Apricots

Apricots
By Elisabeth Anghel, Inland Empire Branch

 

Every season has its specific smell. For me the summer smells like fresh apricots. The smell is as strong when it comes from fresh fruits as well as from compote, fruit tart, gem, or soufflé. The apricot season starts mid-May until late July sometimes August if it is in a colder weather area. The fresh smell of an open apricot picked right from the tree in late morning has no comparison.

The apricots and the apricot trees were present in my life from an early age. My childhood home was in a suburb of Bucharest. We had a small comfortable house with a flower garden in the front, vegetable garden on the side and back, a chicken’s enclosure in the very back and along all the fences we had fruit trees. The design of the gardens and the actual planting was done by my paternal grandfather. My grandparents built this house when they were in their late fifties, so our three-generation family would have a home to live and grow.

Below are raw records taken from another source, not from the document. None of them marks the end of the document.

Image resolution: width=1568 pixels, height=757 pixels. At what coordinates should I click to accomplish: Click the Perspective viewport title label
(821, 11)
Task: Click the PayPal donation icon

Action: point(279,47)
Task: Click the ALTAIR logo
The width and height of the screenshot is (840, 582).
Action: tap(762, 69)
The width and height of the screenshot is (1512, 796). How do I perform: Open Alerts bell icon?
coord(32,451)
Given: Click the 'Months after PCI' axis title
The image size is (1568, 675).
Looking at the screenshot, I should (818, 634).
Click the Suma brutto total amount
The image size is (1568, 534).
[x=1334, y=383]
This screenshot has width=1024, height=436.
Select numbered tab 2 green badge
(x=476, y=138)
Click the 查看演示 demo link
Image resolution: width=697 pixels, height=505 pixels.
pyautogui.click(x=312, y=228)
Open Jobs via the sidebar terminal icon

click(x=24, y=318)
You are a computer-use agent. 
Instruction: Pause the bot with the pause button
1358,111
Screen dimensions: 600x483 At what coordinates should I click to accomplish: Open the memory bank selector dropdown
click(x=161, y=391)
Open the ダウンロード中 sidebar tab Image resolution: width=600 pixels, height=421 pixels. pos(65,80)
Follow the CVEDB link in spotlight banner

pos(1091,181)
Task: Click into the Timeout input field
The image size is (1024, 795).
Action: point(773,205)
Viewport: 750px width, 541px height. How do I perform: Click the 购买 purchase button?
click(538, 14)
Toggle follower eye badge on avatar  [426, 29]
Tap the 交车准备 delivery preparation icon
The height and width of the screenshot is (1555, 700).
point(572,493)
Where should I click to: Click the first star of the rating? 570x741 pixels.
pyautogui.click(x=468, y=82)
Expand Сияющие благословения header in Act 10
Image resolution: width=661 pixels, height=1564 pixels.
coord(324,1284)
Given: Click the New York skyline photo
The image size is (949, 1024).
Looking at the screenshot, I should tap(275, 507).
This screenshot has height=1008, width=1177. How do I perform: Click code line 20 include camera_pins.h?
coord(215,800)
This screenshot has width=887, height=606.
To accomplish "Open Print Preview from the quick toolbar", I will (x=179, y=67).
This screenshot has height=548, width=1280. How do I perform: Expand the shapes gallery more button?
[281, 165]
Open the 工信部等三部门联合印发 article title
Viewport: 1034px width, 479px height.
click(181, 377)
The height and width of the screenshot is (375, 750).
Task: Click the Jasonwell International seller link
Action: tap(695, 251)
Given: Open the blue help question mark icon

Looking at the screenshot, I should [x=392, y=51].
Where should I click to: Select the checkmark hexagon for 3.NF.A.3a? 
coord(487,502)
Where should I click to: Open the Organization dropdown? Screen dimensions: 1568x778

It was during the time just after WW2 and housing was insufficient. Even with all the hardships, families could be allowed to build a dwelling if they would agree to move away from the capital proper. And this is what my family did. We moved away from the big city into the new neighborhoods that started in its outskirts. People were modest, blue collar railroad workers families, many kids playing in the street, busy summers playing volleyball in the street or dancing on a neighbor’s porch until late evening. School days we would walk in large groups, by age, to the newly built school.

We had many beautiful, quiet and fragrant summers in that home. From the springtime of trees blooming until late fall when we picked the last of the quinces, we had fresh fruits. Back then it was a big deal. Fresh fruits were scarce and very expensive. The producers would go to the capital to sell and make more money. The farmers markets in the outskirts were very poor with little produce and not of quality. We were fortunate to enjoy our beautiful and full home garden.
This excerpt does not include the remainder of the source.